撮影当日、現場まで行くには行ったが結局雨でバラしになった。ぽっかり時間の空いた僕と煉獄さんは西区のはずれで途方にくれた。



煉獄さんと言っても人気マンガの炎柱とは一切無関係である。僕がよくコンビを組むヘアメイクの女性のことだ。初対面の際にたいまつを振り回していたので煉獄と呼んでいる。



帰路につく車内で煉獄が思いつきを口にした。「鎌切の家に遊びに行きません?」



僕と煉獄の共通の友人、鎌切くんのことは 昔、日記に書いたことがある。日本を股にかける敏腕営業マンにしてダンサーでDJでもある鎌切くん。なじみの焼肉屋に頼まれて焼肉屋専用DJミックスを3本作り、3本ともボツにされた不憫な男、鎌切くん。
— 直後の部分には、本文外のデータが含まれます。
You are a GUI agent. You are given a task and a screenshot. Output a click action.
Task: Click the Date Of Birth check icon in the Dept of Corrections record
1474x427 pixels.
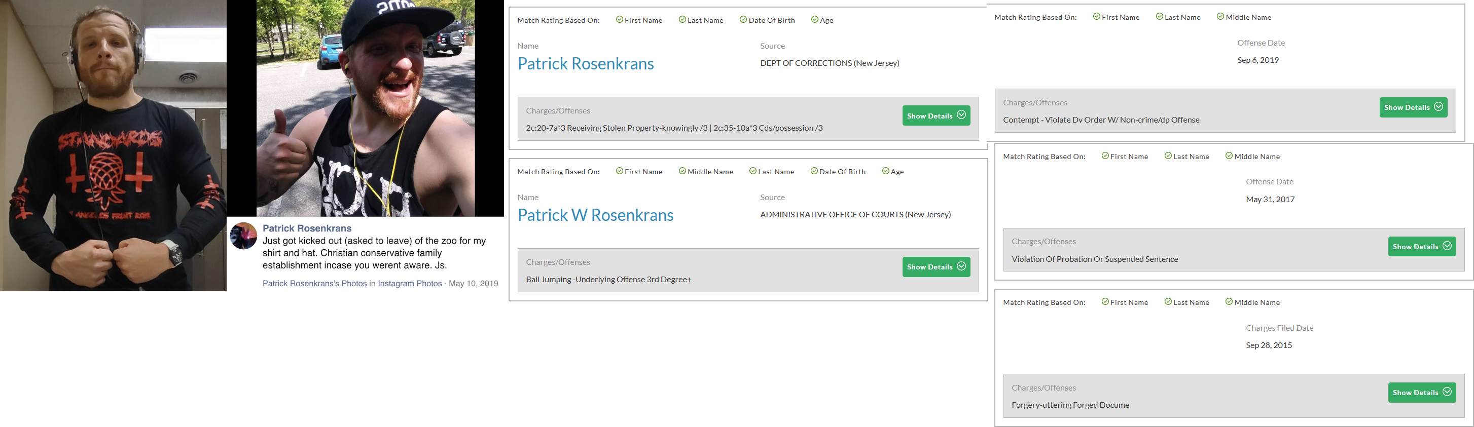pos(743,19)
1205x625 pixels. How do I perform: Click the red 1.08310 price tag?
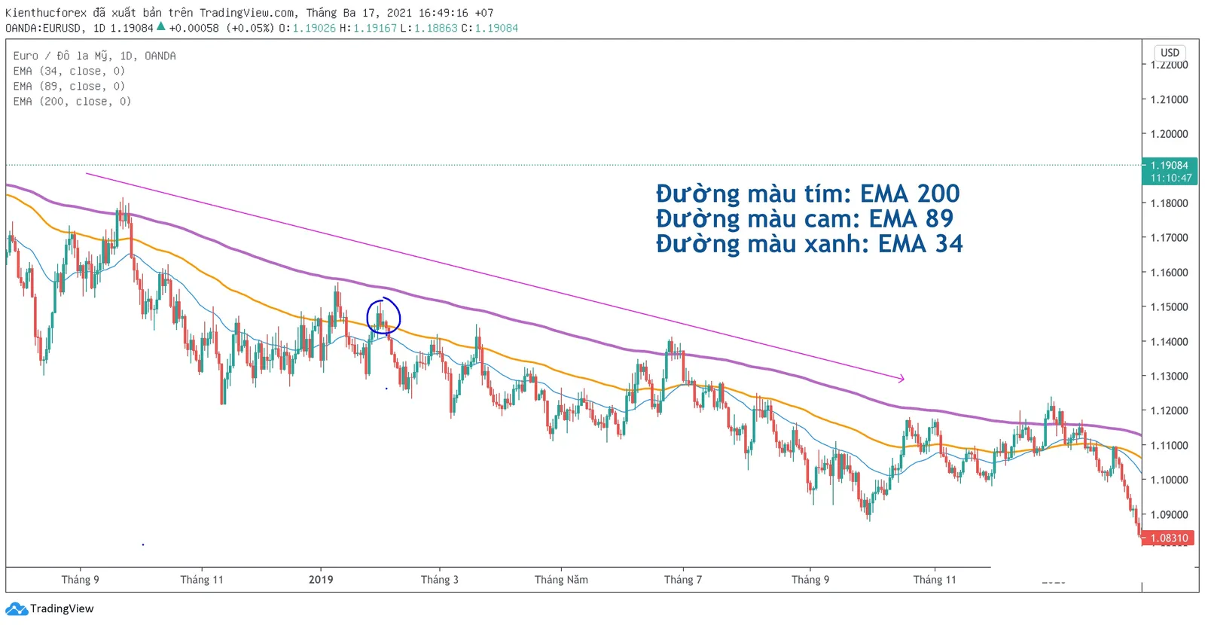(x=1170, y=538)
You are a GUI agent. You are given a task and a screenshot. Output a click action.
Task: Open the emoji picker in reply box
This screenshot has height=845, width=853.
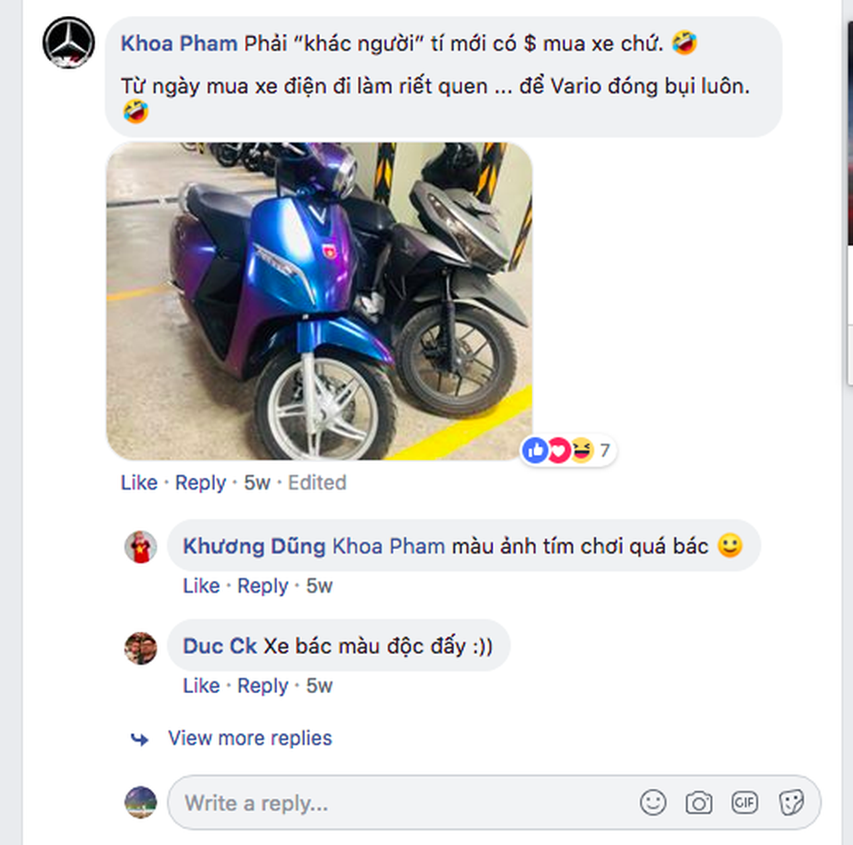pyautogui.click(x=653, y=802)
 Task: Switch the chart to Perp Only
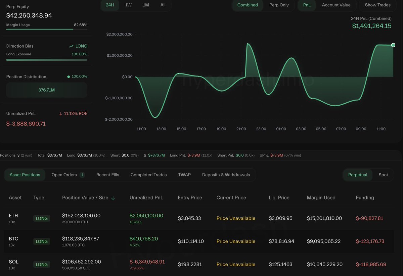pyautogui.click(x=279, y=5)
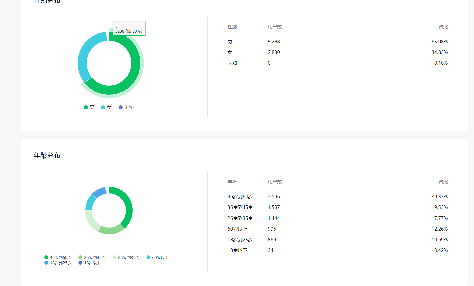This screenshot has width=474, height=286.
Task: Click the 18岁到25岁 legend marker
Action: 46,263
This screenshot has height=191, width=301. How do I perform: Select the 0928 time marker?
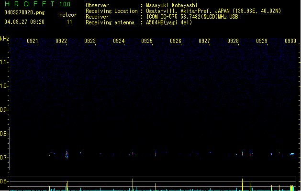(x=233, y=41)
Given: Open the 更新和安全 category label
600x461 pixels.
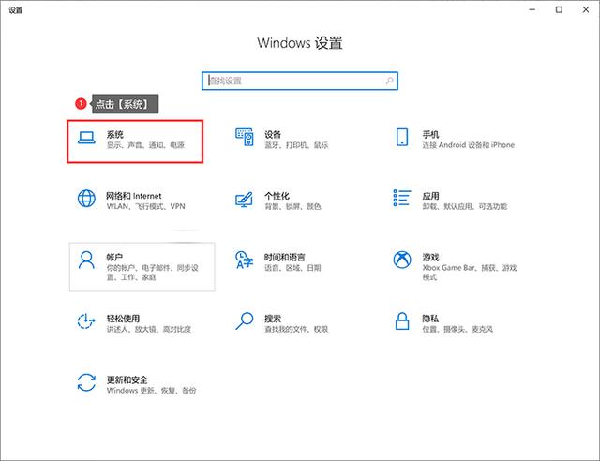Looking at the screenshot, I should coord(128,379).
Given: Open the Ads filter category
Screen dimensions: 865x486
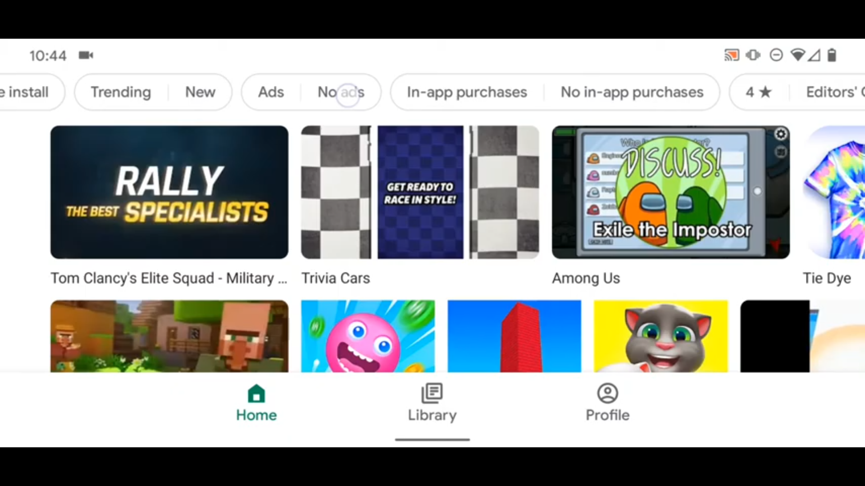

はじめて会った際、長い手足をカマキリのように蠢かせてパンツ姿で踊っていたので鎌切くんと呼んでいる。



ところで、こうして日々 note なんか書いていると、時折、怪しまれることがある。作り話でしょ盛ってるでしょ、たいまつなんか振り回すわけないでしょう。そんな感じで腹を探られる。



疑われるのもしゃくなので念のため証拠写真を貼っておく。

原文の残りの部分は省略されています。